Task instructions ▸ Return all of the entries word for word, but omit the pictures they contain.

Given data ▸

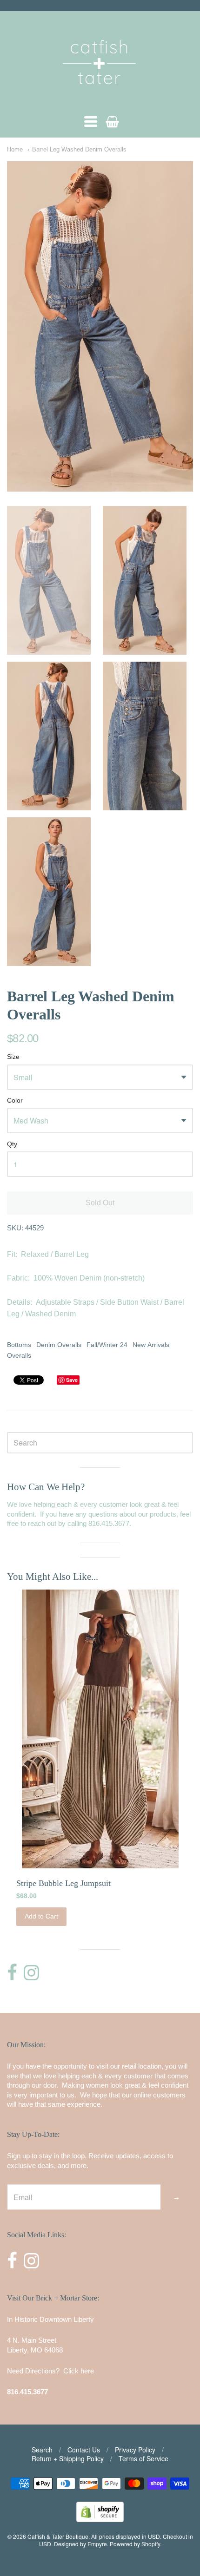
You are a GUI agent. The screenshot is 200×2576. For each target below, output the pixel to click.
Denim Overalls (58, 1344)
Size (13, 1056)
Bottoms (19, 1344)
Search (42, 2449)
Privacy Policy (135, 2449)
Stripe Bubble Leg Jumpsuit (63, 1883)
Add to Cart (41, 1916)
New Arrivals (151, 1344)
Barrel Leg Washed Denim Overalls (79, 149)
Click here (78, 2371)
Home (15, 149)
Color (15, 1100)
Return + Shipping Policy (68, 2458)
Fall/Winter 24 (107, 1344)
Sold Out (100, 1203)
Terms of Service (143, 2458)
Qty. (13, 1144)
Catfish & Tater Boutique (57, 2536)
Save (72, 1379)
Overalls (19, 1355)
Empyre (97, 2544)
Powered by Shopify (135, 2544)
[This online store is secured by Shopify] (100, 2519)
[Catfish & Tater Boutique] (100, 97)
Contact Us (83, 2449)
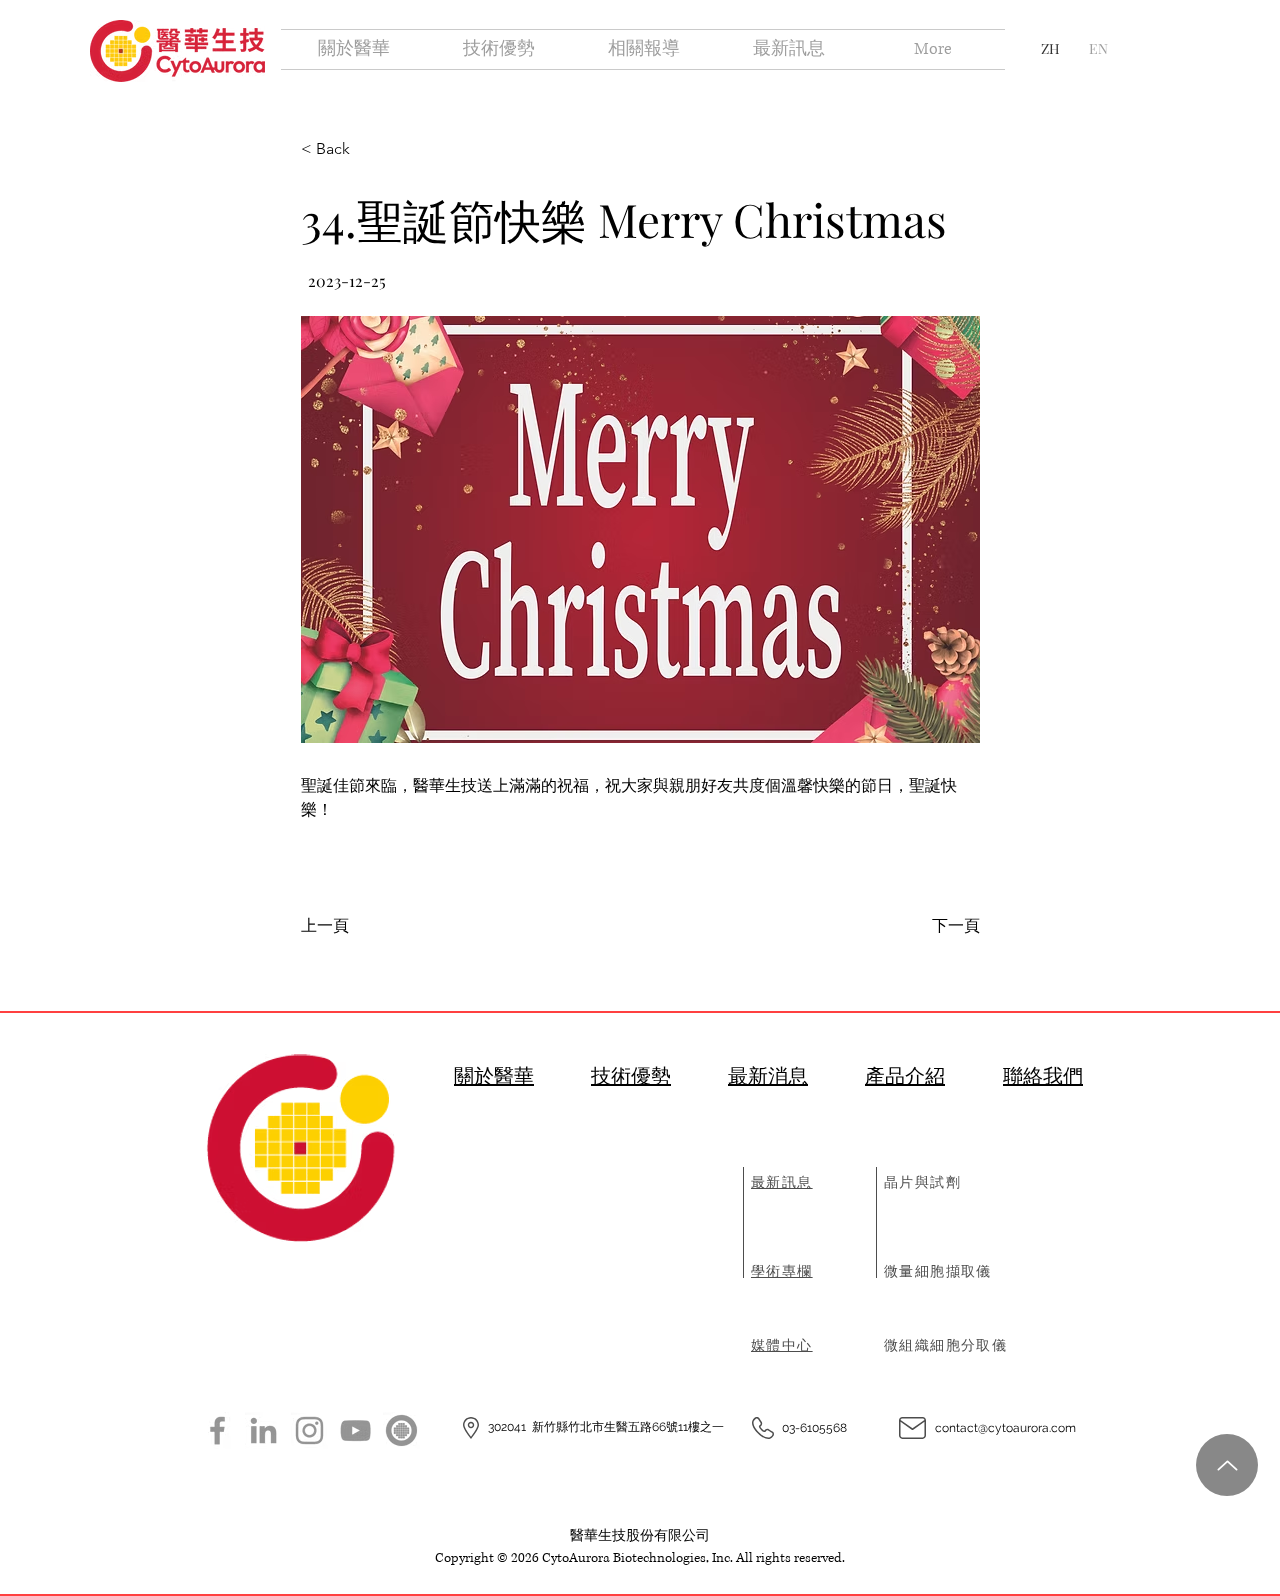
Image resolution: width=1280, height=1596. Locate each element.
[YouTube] (355, 1430)
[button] (640, 529)
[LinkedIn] (263, 1430)
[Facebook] (217, 1430)
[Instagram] (309, 1430)
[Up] (1227, 1465)
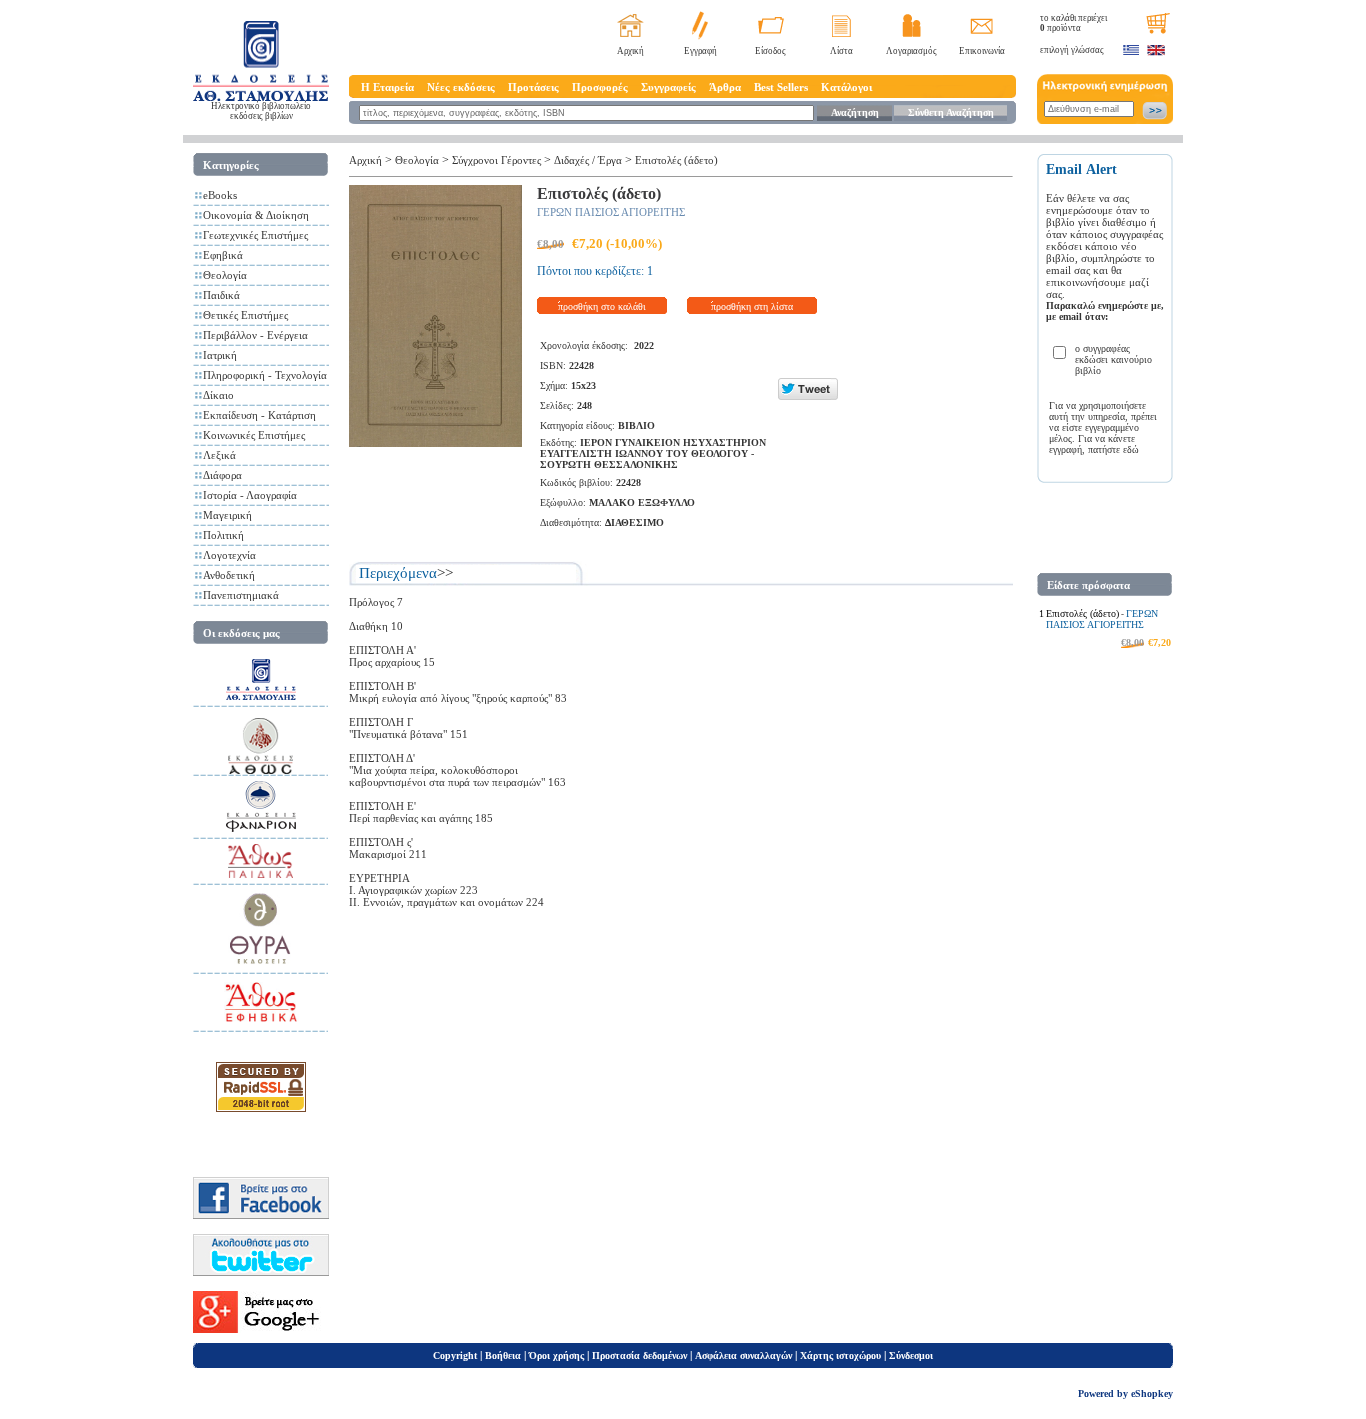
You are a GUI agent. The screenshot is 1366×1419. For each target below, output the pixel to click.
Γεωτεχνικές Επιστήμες (255, 235)
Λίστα (841, 51)
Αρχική (630, 51)
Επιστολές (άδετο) (676, 160)
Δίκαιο (218, 395)
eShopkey (1152, 1393)
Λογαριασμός (911, 51)
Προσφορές (600, 87)
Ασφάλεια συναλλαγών (743, 1355)
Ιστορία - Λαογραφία (250, 495)
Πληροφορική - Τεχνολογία (265, 375)
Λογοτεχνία (229, 555)
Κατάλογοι (846, 87)
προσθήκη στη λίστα (752, 306)
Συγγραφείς (668, 87)
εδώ (1131, 449)
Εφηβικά (223, 255)
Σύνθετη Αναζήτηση (951, 112)
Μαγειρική (227, 515)
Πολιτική (223, 535)
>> (445, 573)
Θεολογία (225, 275)
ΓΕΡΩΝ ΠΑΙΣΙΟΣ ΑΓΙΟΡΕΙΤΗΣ (611, 212)
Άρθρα (725, 87)
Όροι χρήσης (556, 1355)
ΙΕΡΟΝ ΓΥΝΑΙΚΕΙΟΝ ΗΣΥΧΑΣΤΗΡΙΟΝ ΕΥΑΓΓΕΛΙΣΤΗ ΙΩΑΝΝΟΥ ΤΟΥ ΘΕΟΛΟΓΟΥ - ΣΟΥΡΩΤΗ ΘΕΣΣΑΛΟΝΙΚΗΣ (653, 453)
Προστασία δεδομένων (639, 1355)
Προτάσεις (533, 87)
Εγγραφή (700, 51)
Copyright (455, 1355)
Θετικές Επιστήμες (245, 315)
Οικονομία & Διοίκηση (256, 215)
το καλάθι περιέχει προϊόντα (1073, 23)
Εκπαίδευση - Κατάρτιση (259, 415)
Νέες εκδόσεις (461, 87)
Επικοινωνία (982, 51)
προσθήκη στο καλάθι (602, 306)
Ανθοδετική (229, 575)
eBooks (220, 195)
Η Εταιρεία (387, 87)
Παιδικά (221, 295)
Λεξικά (219, 455)
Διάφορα (222, 475)
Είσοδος (770, 51)
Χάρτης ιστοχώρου (840, 1355)
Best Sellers (781, 87)
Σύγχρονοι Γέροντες (496, 160)
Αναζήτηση (855, 112)
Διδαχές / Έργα (588, 160)
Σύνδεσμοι (911, 1355)
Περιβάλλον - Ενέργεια (255, 335)
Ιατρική (220, 355)
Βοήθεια (503, 1355)
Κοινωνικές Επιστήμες (254, 435)
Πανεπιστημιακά (241, 595)
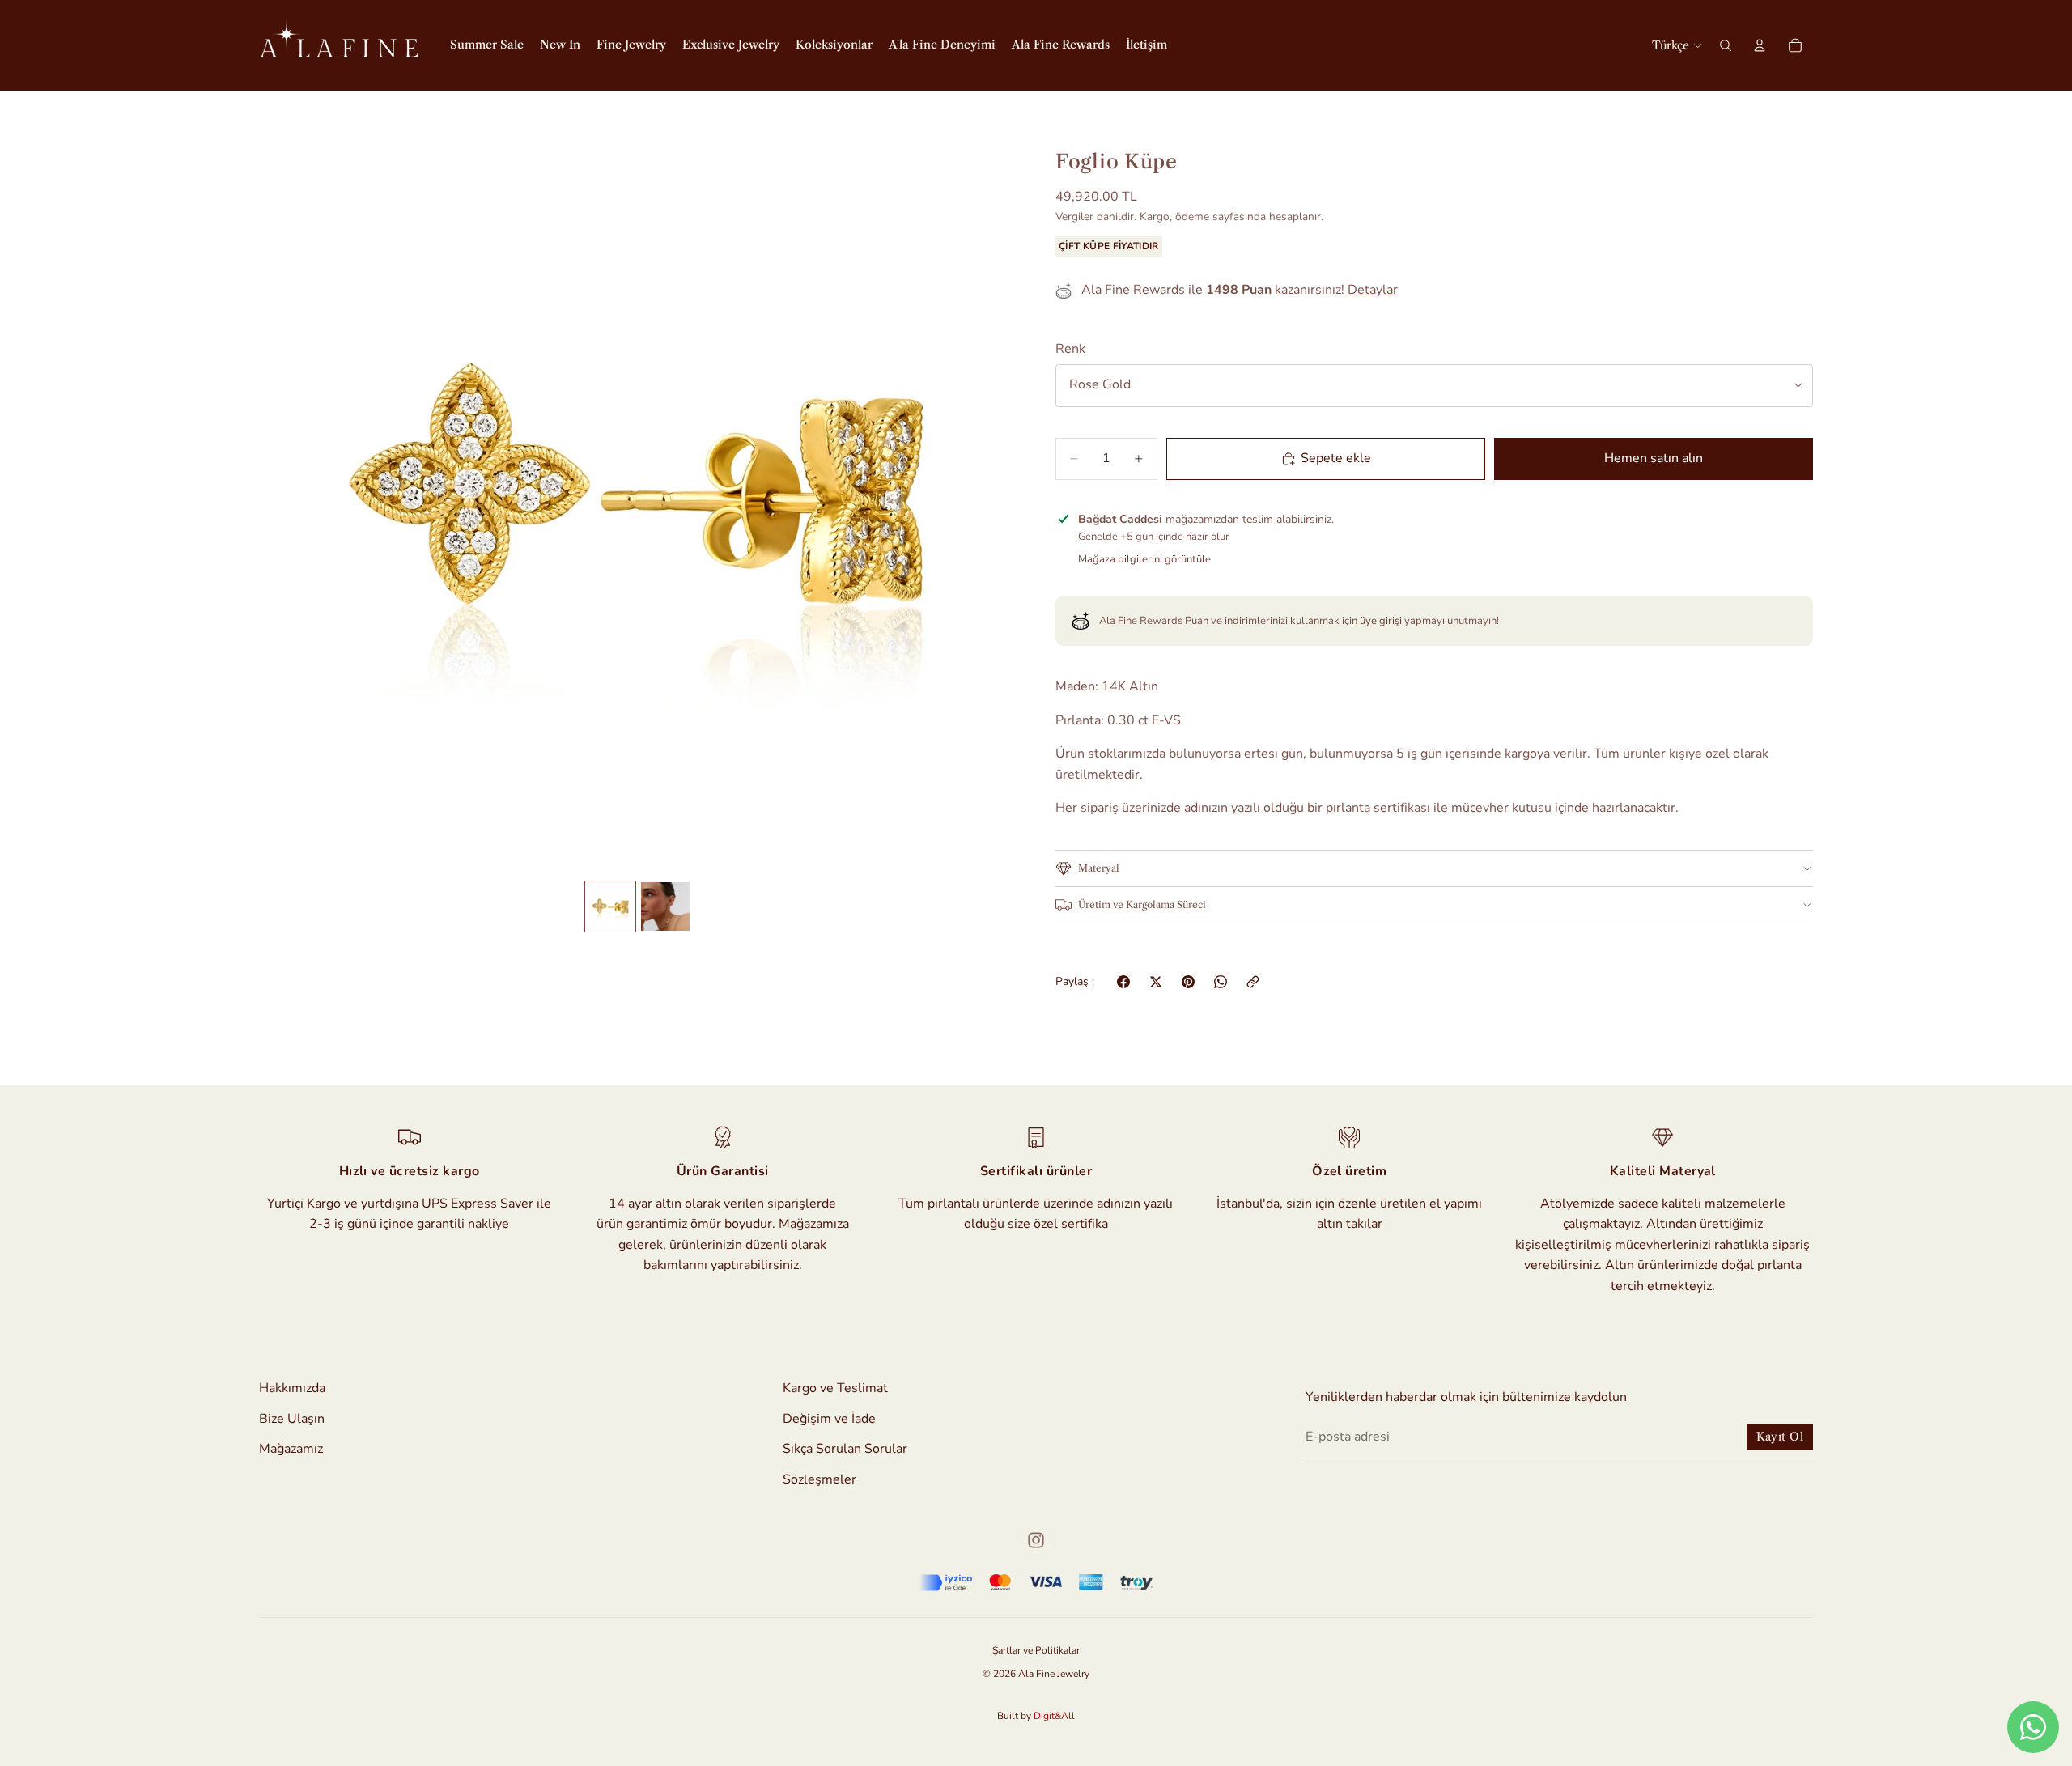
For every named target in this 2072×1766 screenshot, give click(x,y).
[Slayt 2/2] (665, 906)
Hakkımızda (292, 1388)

Answer for this exercise ▸
You are a GUI agent. The screenshot is 200×2576. For each target below, output the pixel to click.
Denim Overalls (58, 1344)
Size (13, 1056)
Bottoms (19, 1344)
Search (42, 2449)
Privacy Policy (135, 2449)
Stripe Bubble Leg Jumpsuit (63, 1883)
Add to Cart (41, 1916)
New Arrivals (151, 1344)
Barrel Leg Washed Denim Overalls (79, 149)
Click here (78, 2371)
Home (15, 149)
Color (15, 1100)
Return + Shipping Policy (68, 2458)
Fall/Winter 24 (107, 1344)
Sold Out (100, 1203)
Terms of Service (143, 2458)
Qty. (13, 1144)
Catfish & Tater Boutique (57, 2536)
Save (72, 1379)
Overalls (19, 1355)
Empyre (97, 2544)
Powered by Shopify (135, 2544)
[This online store is secured by Shopify] (100, 2519)
[Catfish & Tater Boutique] (100, 97)
Contact Us (83, 2449)
Image resolution: width=1280, height=1596. Locate each element.
[YouTube] (355, 1430)
[button] (640, 529)
[LinkedIn] (263, 1430)
[Facebook] (217, 1430)
[Instagram] (309, 1430)
[Up] (1227, 1465)
You are a GUI agent. The screenshot is 1366×1419. For each target below, output the pixel to click.
Γεωτεχνικές Επιστήμες (255, 235)
Λίστα (841, 51)
Αρχική (630, 51)
Επιστολές (άδετο) (676, 160)
Δίκαιο (218, 395)
eShopkey (1152, 1393)
Λογαριασμός (911, 51)
Προσφορές (600, 87)
Ασφάλεια συναλλαγών (743, 1355)
Ιστορία - Λαογραφία (250, 495)
Πληροφορική - Τεχνολογία (265, 375)
Λογοτεχνία (229, 555)
Κατάλογοι (846, 87)
προσθήκη στη λίστα (752, 306)
Συγγραφείς (668, 87)
εδώ (1131, 449)
Εφηβικά (223, 255)
Σύνθετη Αναζήτηση (951, 112)
Μαγειρική (227, 515)
Πολιτική (223, 535)
>> (445, 573)
Θεολογία (225, 275)
ΓΕΡΩΝ ΠΑΙΣΙΟΣ ΑΓΙΟΡΕΙΤΗΣ (611, 212)
Άρθρα (725, 87)
Όροι χρήσης (556, 1355)
ΙΕΡΟΝ ΓΥΝΑΙΚΕΙΟΝ ΗΣΥΧΑΣΤΗΡΙΟΝ ΕΥΑΓΓΕΛΙΣΤΗ ΙΩΑΝΝΟΥ ΤΟΥ ΘΕΟΛΟΓΟΥ - ΣΟΥΡΩΤΗ ΘΕΣΣΑΛΟΝΙΚΗΣ (653, 453)
Προστασία δεδομένων (639, 1355)
Προτάσεις (533, 87)
Εγγραφή (700, 51)
Copyright (455, 1355)
Θετικές Επιστήμες (245, 315)
Οικονομία & Διοίκηση (256, 215)
το καλάθι περιέχει προϊόντα (1073, 23)
Εκπαίδευση - Κατάρτιση (259, 415)
Νέες εκδόσεις (461, 87)
Επικοινωνία (982, 51)
προσθήκη στο καλάθι (602, 306)
Ανθοδετική (229, 575)
eBooks (220, 195)
Η Εταιρεία (387, 87)
Παιδικά (221, 295)
Λεξικά (219, 455)
Διάφορα (222, 475)
Είσοδος (770, 51)
Χάρτης ιστοχώρου (840, 1355)
Best Sellers (781, 87)
Σύγχρονοι Γέροντες (496, 160)
Αναζήτηση (855, 112)
Διδαχές / Έργα (588, 160)
Σύνδεσμοι (911, 1355)
Περιβάλλον - Ενέργεια (255, 335)
Ιατρική (220, 355)
Βοήθεια (503, 1355)
Κοινωνικές Επιστήμες (254, 435)
Πανεπιστημιακά (241, 595)
For every named target in this 2072×1766 screenshot, give click(x,y).
[Slayt 2/2] (665, 906)
Hakkımızda (292, 1388)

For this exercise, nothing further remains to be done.